Exercise objective:
Starting at the line that holds "This screenshot has width=1787, height=1198." and stopping at the line that holds "Task: Click the South Korea flag icon", restate the records below word for word, with both of those lines included.

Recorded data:

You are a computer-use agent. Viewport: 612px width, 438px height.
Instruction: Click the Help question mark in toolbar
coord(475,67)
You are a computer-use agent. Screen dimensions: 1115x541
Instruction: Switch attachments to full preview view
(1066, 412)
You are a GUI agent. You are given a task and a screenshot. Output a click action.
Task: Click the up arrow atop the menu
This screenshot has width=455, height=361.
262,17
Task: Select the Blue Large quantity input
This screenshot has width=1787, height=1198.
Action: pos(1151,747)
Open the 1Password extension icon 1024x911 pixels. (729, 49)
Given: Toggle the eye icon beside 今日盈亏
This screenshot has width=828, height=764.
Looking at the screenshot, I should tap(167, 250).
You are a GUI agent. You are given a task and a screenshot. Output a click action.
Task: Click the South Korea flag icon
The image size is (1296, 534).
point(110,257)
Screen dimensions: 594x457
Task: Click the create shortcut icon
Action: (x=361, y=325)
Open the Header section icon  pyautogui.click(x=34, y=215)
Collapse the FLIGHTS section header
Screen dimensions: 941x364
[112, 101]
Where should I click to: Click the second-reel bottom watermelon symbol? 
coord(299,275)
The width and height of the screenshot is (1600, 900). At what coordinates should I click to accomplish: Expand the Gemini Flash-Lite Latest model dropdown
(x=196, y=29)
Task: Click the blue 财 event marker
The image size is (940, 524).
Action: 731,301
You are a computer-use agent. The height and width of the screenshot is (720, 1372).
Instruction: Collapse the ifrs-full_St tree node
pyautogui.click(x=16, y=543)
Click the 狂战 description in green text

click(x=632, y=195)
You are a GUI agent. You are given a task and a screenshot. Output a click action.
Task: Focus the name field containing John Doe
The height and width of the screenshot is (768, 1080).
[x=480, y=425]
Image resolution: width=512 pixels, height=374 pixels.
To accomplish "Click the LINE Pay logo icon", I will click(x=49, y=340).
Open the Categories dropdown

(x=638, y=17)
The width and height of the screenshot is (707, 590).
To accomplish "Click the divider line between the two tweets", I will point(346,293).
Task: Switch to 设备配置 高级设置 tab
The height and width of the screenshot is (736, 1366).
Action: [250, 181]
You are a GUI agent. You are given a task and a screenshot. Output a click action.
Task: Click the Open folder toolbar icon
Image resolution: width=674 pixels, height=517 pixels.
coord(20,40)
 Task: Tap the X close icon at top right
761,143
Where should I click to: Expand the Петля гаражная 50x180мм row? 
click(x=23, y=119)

Answer to the problem:
This screenshot has width=1787, height=1198.
Action: pos(1151,747)
Open the 1Password extension icon 1024x911 pixels. (729, 49)
Given: Toggle the eye icon beside 今日盈亏
This screenshot has width=828, height=764.
Looking at the screenshot, I should tap(167, 250).
You are a GUI agent. You are given a task and a screenshot. Output a click action.
Task: Click the South Korea flag icon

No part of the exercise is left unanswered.